At a median follow-up of 76.0 months, the risk of disease progression or death was 53% higher among patients who received RVD alone versus the transplantation group (hazard ratio [HR], 1.53; P < .001). The median duration of PFS among patients with a high-risk cytogenetic profile was 55.5 vs 17.1 months, favoring the transplantation group.
The percentage of patients who were alive without progression at 5 years was 58.4% vs 41.6%, respectively (HR, 1.66) and median duration of response was 56.4 vs 38.9 months, also favoring transplantation (HR, 1.45).
The estimated 5-year overall survival was similar between groups: 80.7% for transplantation and 79.2% for RVD alone (HR for death, 1.10; P > .99). For patients with a high-risk cytogenetic profile, 5-year survival was 63.4% versus 54.3%, respectively…
Patients who did not undergo immediate transplant received treatment when their disease progressed with newer and active therapies, such as monoclonal antibodies and/or next-generation novel agents, he noted. Only 28% of patients used the reserve option of a transplant.

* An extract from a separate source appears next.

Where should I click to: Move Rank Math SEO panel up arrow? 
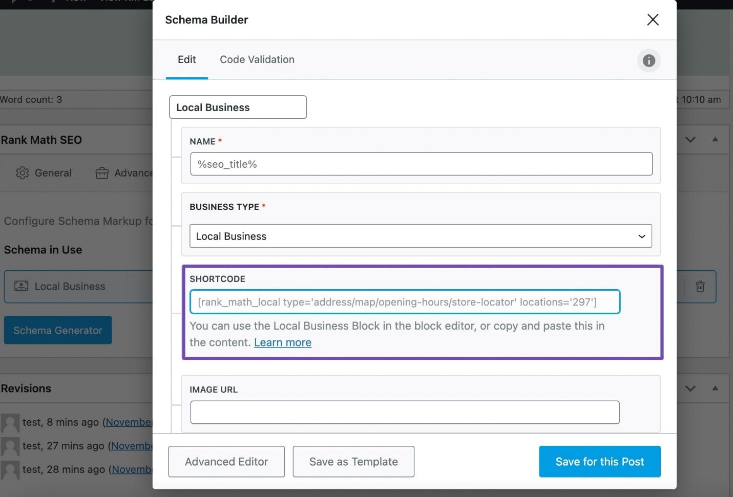tap(715, 140)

“It demonstrates the extent to which patients now have options and that we have new data to guide them in balancing the pluses and minuses of each approach,” he added.

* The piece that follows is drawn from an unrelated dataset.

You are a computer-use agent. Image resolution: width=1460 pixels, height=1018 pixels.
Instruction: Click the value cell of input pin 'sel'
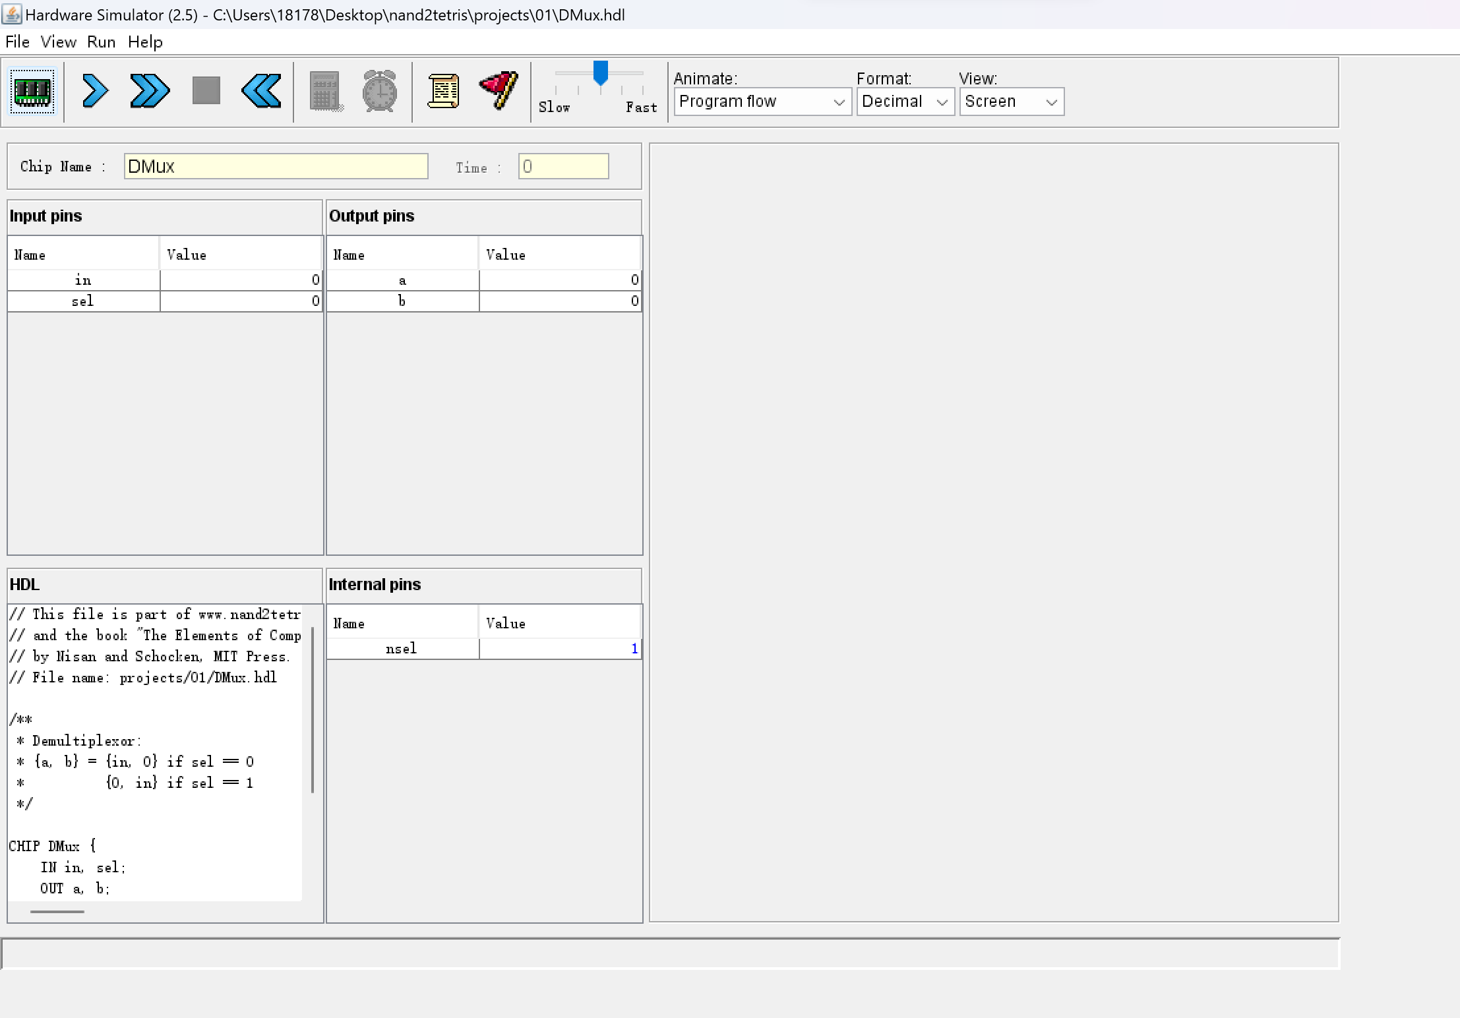click(x=241, y=301)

When looking at safety, the authors noted that the most common treatment-related adverse events of grade 3 or higher occurred in 279 patients (78.2%) in the RVD-alone group and 344 patients (94.2%) in the transplantation group.
Of those patients, 60.5% and 89.9%, respectively, reported hematologic events of grade 3 or higher (P < .001).
The 5-year cumulative incidence of invasive second primary cancers was similar in both cohorts (RVD-alone group, 4.9%; transplantation group, 6.5%).”